### Exercise directions
In the data below, find the line with "This screenshot has height=720, width=1280." and output it along with every later line, exactly, but not the pictures.

(Collected data)

_____

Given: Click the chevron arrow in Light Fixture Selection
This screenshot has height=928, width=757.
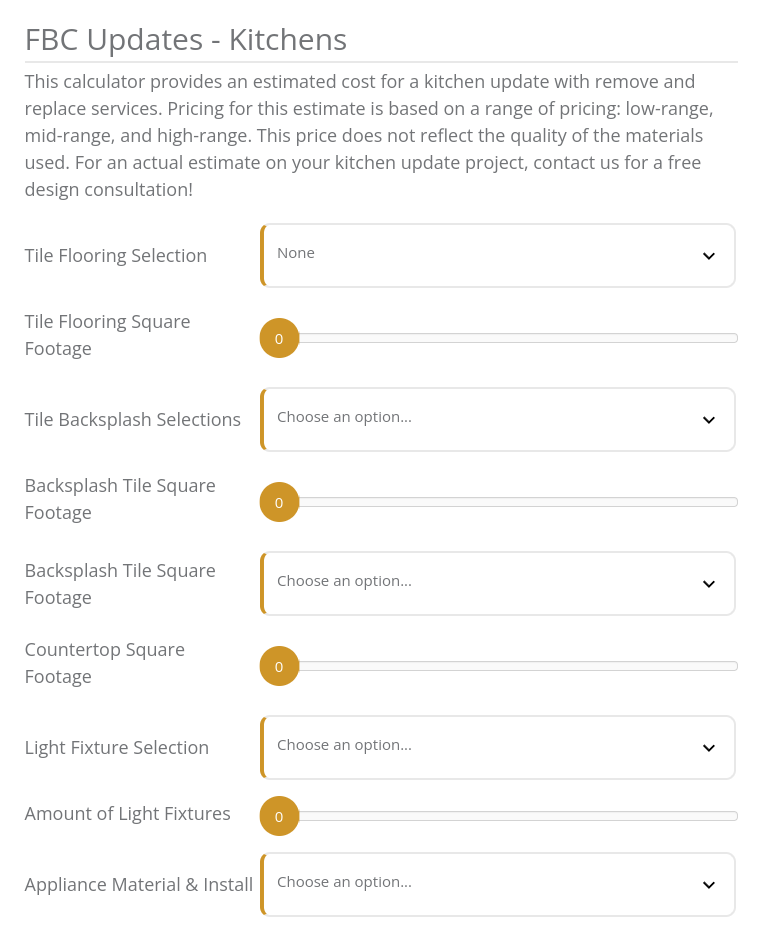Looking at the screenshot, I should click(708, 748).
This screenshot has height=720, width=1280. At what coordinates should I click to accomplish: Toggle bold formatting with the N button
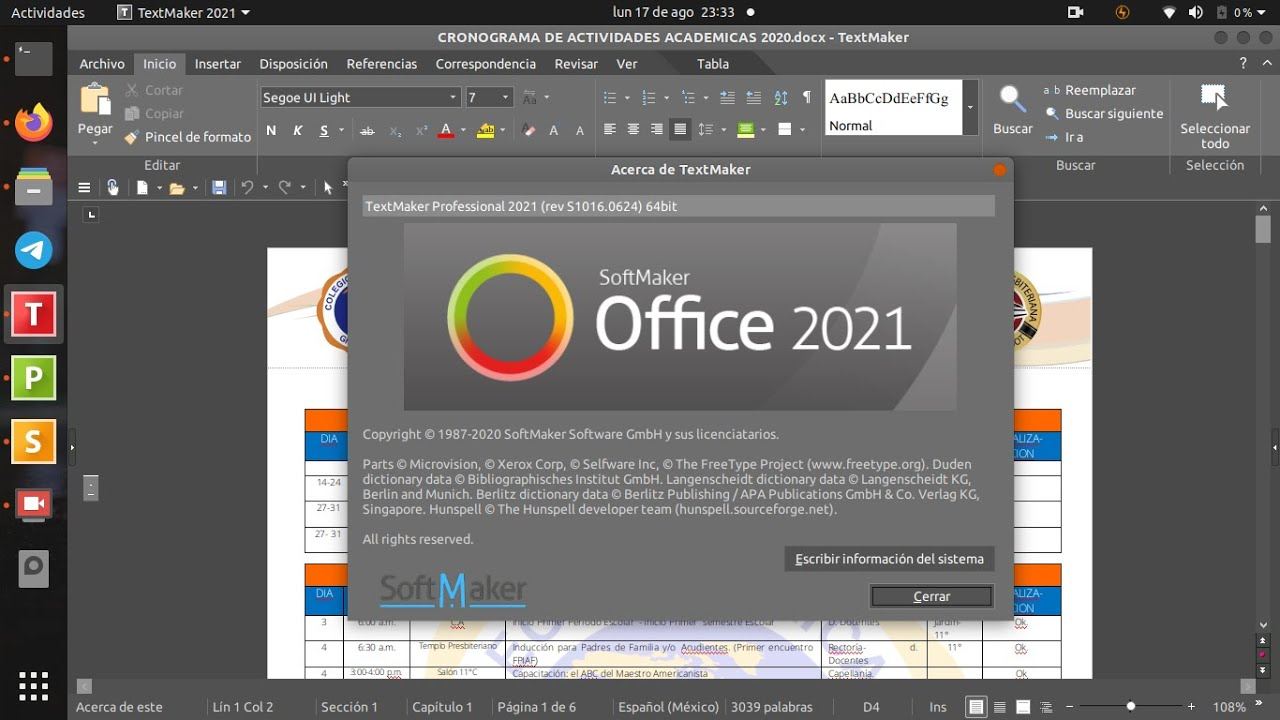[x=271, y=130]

_____

### Output of the exercise
This screenshot has height=720, width=1280. At what coordinates should I click to accomplish: Toggle bold formatting with the N button
[x=271, y=130]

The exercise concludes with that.